Synopsis News Writing by : Anna McKane

'Spotting potential pitfalls, using a story structure, writing the intro, how to do backgrounders - and an engaging foreword by Prof Peter Cole - all make this exactly the kind of book the trainee could do with' - HoldtheFrontPage.co.uk Anna McKane's News Writing is a pioneering book dealing exclusively with the all-important craft of writing news stories. The ability to write a good news story is the starting point for all starters in journalism, and is the central test likely to be given to young people on work experience or doing trial shifts. The book deals fully with all aspects of writing news, including: - how to write a good intro, or first paragraph - how to order the information and assemble a winning story - what language to use. It provides a step-by-step guide to constructing a story, with good and bad examples and a detailed analysis of style, language and grammar. There are checklists to help inexperienced writers to measure their work. The book is written in a clear and practical way and provides guidance for students and trainee journalists to enable them to write everything from a snappy short agency-style news story to a more reflective piece appropriate for a quirky news item.

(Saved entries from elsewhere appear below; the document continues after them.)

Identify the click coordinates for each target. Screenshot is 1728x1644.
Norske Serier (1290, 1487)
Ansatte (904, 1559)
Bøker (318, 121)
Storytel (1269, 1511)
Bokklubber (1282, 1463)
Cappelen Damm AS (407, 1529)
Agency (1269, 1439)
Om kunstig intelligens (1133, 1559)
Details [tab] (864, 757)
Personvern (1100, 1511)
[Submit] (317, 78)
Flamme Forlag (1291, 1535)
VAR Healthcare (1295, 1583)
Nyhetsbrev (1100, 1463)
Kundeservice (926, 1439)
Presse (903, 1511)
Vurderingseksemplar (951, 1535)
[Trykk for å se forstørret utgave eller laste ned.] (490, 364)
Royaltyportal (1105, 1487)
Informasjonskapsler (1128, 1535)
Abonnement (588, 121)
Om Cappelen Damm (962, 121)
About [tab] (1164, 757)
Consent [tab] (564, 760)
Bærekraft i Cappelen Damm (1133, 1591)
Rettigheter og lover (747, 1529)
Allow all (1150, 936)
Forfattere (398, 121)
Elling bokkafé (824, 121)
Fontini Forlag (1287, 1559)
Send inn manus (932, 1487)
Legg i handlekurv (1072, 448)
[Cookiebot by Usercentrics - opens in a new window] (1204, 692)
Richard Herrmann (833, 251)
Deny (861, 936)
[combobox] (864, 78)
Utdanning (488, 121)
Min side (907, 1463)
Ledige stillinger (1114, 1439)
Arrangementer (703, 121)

News Writing and Reporting for Today's Media

News Writing and Reporting for Today's Media
Author :
Publisher : McGraw-Hill Humanities, Social Sciences & World Languages
Total Pages : 0
Release :
ISBN-10 : 0072492120
ISBN-13 : 9780072492125
Rating : 4/5 (20 Downloads)

Synopsis News Writing and Reporting for Today's Media by : Bruce D. Itule

News writing and reporting for Today's Media.

Rewriting the Newspaper

Rewriting the Newspaper
Author :
Publisher : University of Missouri Press
Total Pages : 181
Release :
ISBN-10 : 9780826274311
ISBN-13 : 0826274315
Rating : 4/5 (11 Downloads)

Synopsis Rewriting the Newspaper by : Thomas R. Schmidt

Between the 1970s and the 1990s American journalists began telling the news by telling stories. They borrowed narrative techniques, transforming sources into characters, events into plots, and their own work from stenography to anthropology. This was more than a change in style. It was a change in substance, a paradigmatic shift in terms of what constituted news and how it was being told. It was a turn toward narrative journalism and a new culture of news, propelled by the storytelling movement. Thomas Schmidt analyzes the expansion of narrative journalism and the corresponding institutional changes in the American newspaper industry in the last quarter of the twentieth century. In doing so, he offers the first institutionally situated history of narrative journalism’s evolution from the New Journalism of the 1960s to long-form literary journalism in the 1990s. Based on the analysis of primary sources, industry publications, and oral history interviews, this study traces how narrative techniques developed and spread through newsrooms, advanced by institutional initiatives and a growing network of practitioners, proponents, and writing coaches who mainstreamed the use of storytelling. Challenging the popular belief that it was only a few talented New York reporters (Tome Wolfe, Jimmy Breslin, Gay Talese, Joan Didion, and others) who revolutionized journalism by deciding to employ storytelling techniques in their writing, Schmidt shows that the evolution of narrative in late twentieth century American Journalism was more nuanced, more purposeful, and more institutionally based than the New Journalism myth suggests.